Maggie covered her mouth to hold in her laughter. “I’ve been called any number of things from the fifty-foot woman to a worthless bitch, but never a flower.”
All at once Owen pulled the Toyota to the side of the highway, shoved the gears into neutral, put his foot on the brake, and took off his hat. “Don’t you know how decent you are? Hell with your ex-husband, your son blaming you for his hard luck! I’m about down on my knees, today, thankful. Last night I was ready to try old Jim Beam for comfort. Instead I got you. Come over here.”
He took her in his arms and kissed her, his mouth opening hers roughly. She felt his tongue slide against her teeth seeking passage until she opened herself to him. When she did, he moved inside her mouth in a deliberate echo of the previous evening, that well-oiled rocking rhythm, hauling her to him so needily that she grasped the seat, afraid she was falling. When he let go she gasped, trying to get her breath.
He adjusted his hat, threw the gears back into drive, silent, the smile gone, and started driving. She had no answer to his question beyond the throbbing in her lips.
She held the weaving tight in her fists. To her left Shiprock loomed beyond the highway, immovable, beyond grandeur, a holy presence. Inside her skin, Maggie felt her blood running hot and strong through her veins, as thick with need as it was with loss. Peter, you can push me away; I can’t stop you. You can live with other people, celebrate your holidays without me, too. You can even hate me, and sometimes I deserve it, but there’s no way on earth I will ever stop loving you.
8
HOLD OFF STARTING THAT FIRE,” OWEN SAID A FEW DAYS LATER in the doorway to the Start farmhouse, where Margaret was fussing with the woodstove. “We’re on a run of goo
d luck here. Why stop? How about you grab your clothes, I throw an extra flake to RedBow, check the ewes, then go after Joe Yazzi to come housesit and feed?”
“Where are we going?”
He smiled. “South. Santa Fe’ll be a zoo of rich Texans come the Christmas season, so we’ll beat the rush, take us a little vacation midweek, while things are still quiet.”
“I don’t know. I’m not in much of a museum-going mood.”
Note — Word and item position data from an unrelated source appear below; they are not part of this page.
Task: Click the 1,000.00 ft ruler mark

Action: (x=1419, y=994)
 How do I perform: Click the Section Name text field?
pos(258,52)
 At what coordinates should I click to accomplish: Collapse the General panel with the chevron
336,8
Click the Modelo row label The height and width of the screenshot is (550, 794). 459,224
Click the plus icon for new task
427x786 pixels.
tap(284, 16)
He could sense her uncertainty and knew it had more to do with Santa Fe’s proximity to Riverwall than museums. “Nobody said nothing about museums. I happen to know this flamenco dancer who always goes home for the holidays, and sometimes she shows up in this little bar off Canyon Road to try out her new routines.” Remembering, he felt his face go as wistful and dreamy as the first time he’d seen her perform. “Wait till you see her dance, Maggie. It’s like nothing else on earth.”
“If she’s that good, how can I say no?”
“She won’t disappoint you. Now grab your red panties and sketchbooks, and if you wouldn’t mind feeding the dogs, I know Señor Hopeful’d be as grateful as me. Be back in half an hour.”
He took his truck and set off toward Joe, wanting to find him huddled up in a blanket keeping warm, not gone from the hogan he called home. He hadn’t the courage to tell Maggie what happened the other times Joe quit taking his pills. She didn’t need to know how he’d been thrown in a jail cell in Albuquerque for “public drunkenness,” left to sit for three days in his own vomit and excrement until Lulu collected enough donations to make his bail. She didn’t need to know the truth about Joe’s dog, either—how in a state of confusion he’d tied the poor thing to a traffic median in a wealthy suburb of Rio Rancho, where it was shot by a concerned citizen who thought prairie niggers should stay out of his neighborhood and get back on the rez where they belonged. At best he hoped he’d find Joe drunk, passed out, a temporary setback. That he could deal with.